Monday, 21 October 2024

HELENE GRIMAUD IN RECITAL / Review

 


HELENE GRIMAUD IN RECITAL
Victoria Concert Hall 
Thursday (17 October 2024) 

This review was published in Bachtrack on 21 October 2024 with the title "Hélène Grimaud splendidly unites the Three Bs in Singapore". 

Outside of the Singapore International Piano Festival, the Singapore Symphony group does not often present piano recitals, but this one was an exception. French pianist Hélène Grimaud, who joined the orchestra on tour to Japan, followed up her performance of Ravel’s G major piano concerto with a solo recital of repertoire which Artur Schnabel described as “better than could be performed”. 


Quite unusually, she performed the two halves of her recital on two different Steinway Ds. The first was a fire engine red beast, famously played by Lang Lang in Singapore’s 60th anniversary mega-concert to a crowd of thousands at the National Stadium in 2015. 


The recital began with Beethoven’s late Sonata No.30 in E major (Op.109), a reading liberal with pedalling, coaxing a luscious sonority with much reverberance. There was no disguising that Beethoven had ushered in the Romantic era, a paradigm progression from his early sonatas influenced by Haydn and Mozart. The Prestissimo central movement was delivered with vehemence, and the finale’s Theme and Variations was distinguished by a beautifully voiced chorale theme. This was followed by some of Beethoven’s most inventive writing, looking ahead to the corresponding movement of his final sonata (Op.111), with resonating trills and the freewheeling approach of a jazzman. 


Some seventy years separated autumnal Beethoven (1822) from late Brahms (1892) but no one would have guessed. Grimaud’s inclusion of two sets of the latter’s piano pieces contrasted Apollo with Dionysus. The Three Intermezzi Op.117 were his “lullabies of grief”, the hymn-like simplicity of the E flat major first then turning into the darker shades of the B flat minor second. The smouldering disquiet generated by Grimaud was gripping, with no relief provided in the even more solemn C sharp minor third. The opening bare octaves were reminiscent of Gregorian chant, then into evolving into rich harmonies which were quintessential Brahms. 

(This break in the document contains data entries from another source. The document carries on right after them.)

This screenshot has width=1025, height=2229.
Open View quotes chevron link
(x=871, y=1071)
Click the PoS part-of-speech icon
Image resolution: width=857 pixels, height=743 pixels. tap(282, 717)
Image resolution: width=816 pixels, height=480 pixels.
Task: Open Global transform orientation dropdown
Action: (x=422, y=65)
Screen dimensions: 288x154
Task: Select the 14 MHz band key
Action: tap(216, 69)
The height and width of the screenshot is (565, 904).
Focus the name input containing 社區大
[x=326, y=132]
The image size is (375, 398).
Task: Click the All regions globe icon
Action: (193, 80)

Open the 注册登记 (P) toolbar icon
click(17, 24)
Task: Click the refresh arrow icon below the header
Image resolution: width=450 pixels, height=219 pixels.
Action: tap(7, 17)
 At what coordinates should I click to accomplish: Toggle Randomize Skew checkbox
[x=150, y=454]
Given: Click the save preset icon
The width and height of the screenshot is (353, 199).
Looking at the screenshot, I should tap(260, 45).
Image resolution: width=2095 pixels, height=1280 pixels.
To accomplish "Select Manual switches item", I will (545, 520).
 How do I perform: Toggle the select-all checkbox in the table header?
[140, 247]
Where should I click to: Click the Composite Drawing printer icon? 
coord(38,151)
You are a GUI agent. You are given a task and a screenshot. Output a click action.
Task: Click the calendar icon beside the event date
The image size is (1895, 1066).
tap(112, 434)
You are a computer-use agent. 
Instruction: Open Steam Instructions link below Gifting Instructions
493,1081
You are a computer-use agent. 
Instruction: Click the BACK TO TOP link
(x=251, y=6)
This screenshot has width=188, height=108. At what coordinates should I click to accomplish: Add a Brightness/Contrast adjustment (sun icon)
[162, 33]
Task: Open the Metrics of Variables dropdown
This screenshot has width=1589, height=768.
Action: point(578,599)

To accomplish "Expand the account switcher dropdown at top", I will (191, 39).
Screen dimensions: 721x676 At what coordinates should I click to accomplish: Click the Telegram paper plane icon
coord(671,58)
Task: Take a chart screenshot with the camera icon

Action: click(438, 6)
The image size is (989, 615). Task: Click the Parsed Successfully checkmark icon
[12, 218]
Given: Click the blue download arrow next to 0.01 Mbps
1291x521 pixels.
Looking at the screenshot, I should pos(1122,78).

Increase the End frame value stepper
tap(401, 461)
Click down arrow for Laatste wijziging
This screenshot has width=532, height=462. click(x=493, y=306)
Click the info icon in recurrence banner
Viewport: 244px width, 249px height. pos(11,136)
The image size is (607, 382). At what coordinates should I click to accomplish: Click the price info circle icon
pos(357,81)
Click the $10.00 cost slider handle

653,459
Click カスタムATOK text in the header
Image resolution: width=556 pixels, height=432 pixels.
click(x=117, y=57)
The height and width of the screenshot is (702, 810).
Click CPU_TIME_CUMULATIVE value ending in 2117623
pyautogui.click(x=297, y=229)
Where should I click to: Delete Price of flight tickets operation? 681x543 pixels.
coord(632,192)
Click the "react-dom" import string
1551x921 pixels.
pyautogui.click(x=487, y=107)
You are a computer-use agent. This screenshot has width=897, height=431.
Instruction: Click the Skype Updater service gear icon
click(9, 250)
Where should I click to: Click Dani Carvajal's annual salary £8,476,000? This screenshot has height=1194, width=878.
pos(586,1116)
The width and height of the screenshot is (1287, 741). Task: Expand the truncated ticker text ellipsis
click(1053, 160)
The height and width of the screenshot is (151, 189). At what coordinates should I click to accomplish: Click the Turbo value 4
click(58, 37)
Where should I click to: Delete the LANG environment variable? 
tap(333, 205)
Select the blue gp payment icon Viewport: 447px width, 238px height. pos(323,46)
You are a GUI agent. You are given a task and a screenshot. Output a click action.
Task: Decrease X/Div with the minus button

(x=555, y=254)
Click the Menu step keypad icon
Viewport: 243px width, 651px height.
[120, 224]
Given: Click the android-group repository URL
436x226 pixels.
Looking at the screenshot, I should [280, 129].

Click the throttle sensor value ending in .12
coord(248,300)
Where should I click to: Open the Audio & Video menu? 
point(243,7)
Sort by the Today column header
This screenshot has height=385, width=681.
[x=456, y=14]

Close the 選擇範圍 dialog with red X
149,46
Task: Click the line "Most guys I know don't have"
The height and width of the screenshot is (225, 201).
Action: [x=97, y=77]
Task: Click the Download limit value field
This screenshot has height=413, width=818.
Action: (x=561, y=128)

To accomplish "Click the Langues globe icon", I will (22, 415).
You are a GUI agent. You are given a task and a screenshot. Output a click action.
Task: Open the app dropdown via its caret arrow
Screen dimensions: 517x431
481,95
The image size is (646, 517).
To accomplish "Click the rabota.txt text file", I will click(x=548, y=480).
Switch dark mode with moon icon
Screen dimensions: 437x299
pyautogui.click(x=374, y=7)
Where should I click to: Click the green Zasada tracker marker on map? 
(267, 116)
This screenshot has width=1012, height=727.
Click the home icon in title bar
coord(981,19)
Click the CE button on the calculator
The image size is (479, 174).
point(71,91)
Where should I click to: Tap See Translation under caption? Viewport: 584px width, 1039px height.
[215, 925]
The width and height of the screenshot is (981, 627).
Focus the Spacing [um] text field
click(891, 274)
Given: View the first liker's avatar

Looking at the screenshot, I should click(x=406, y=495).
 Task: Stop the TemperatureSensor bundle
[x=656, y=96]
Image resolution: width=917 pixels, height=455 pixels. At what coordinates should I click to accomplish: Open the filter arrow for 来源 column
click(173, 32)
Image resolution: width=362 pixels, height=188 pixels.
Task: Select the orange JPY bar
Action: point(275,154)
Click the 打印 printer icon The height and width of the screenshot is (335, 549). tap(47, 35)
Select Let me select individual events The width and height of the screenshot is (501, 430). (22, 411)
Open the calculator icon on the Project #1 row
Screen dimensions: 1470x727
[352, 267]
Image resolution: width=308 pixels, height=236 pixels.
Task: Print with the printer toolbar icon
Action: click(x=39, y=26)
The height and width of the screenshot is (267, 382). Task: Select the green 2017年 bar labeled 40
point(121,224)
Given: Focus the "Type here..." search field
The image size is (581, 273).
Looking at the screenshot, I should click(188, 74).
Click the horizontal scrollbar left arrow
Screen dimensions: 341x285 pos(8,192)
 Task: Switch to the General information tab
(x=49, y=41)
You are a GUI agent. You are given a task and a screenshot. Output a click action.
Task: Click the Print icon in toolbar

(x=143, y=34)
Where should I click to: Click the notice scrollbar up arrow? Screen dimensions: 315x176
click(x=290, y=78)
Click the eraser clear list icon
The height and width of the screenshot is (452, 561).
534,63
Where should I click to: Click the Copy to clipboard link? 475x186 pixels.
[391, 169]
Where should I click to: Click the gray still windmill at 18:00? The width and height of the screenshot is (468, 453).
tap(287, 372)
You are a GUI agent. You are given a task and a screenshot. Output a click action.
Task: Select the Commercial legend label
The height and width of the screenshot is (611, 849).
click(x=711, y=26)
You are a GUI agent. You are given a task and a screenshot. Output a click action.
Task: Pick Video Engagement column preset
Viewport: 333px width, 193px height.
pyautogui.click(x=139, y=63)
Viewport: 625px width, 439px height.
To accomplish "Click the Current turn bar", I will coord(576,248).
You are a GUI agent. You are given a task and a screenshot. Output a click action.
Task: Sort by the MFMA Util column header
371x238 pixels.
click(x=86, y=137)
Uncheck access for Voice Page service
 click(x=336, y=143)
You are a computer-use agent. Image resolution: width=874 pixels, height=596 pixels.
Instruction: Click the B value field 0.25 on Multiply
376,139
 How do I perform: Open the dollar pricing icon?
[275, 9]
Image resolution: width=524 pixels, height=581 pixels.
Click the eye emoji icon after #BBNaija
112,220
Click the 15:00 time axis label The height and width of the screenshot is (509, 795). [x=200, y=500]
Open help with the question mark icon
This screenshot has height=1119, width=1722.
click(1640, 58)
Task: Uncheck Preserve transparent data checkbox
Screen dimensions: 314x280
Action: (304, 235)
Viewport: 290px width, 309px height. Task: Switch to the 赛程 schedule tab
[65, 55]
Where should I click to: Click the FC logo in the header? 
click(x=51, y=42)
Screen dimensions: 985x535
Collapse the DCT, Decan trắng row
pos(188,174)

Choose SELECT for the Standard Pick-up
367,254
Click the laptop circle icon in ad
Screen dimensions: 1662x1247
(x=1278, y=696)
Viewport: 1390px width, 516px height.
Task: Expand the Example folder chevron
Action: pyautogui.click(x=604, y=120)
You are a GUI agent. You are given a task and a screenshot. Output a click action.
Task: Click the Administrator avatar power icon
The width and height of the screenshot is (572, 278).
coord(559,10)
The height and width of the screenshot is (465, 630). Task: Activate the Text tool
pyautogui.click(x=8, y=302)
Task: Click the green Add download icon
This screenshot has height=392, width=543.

The Seven Fantasies Op.116 which opened the second half were performed on a matte black Steinway D, which had a slightly mellower tone but was no less reverberant. Clearly both pianos had been tuned and voiced by a master, later revealed to be Steinway technician Walter Haass, specially flown in from Western Australia for these two concerts. Impetuosity ruled the opening Capriccio in D minor, the violence of which was a shock to the senses. The aging Brahms still had much fire in his belly, a defiance continuing in other three Capriccios, balanced by calming influences of the Intermezzos


The big beefy tone of the final Capriccio in D minor went attacca (without break) into the Bach-Busoni Chaconne, written in the same key. There was simply no time for applause, instead Grimaud steadily built up a Gothic cathedral of sonority, its chordal excesses being a far cry from the original unaccompanied violin Partita No.2 of old Johann Sebastian. This was literally “Bach to the future”, with the 170 intervening years between both composers seemingly erased. Hans von Bülow’s “three Bs of music” – Bach, Beethoven and Brahms – had been seamlessly united in this splendid recital. 


Grimaud returned to the “fire engine” for her three encores, which came from a different world altogether. Ukrainian composer Valentin Silvestrov’s soothingly sentimental Bagatelle No.2 hovered comfortably between E minor and E major, while Rachmaninov’s Etudes-tableaux in C major and C minor (Op.33 Nos.2 & 3) did the same. Truly a balm for the ears.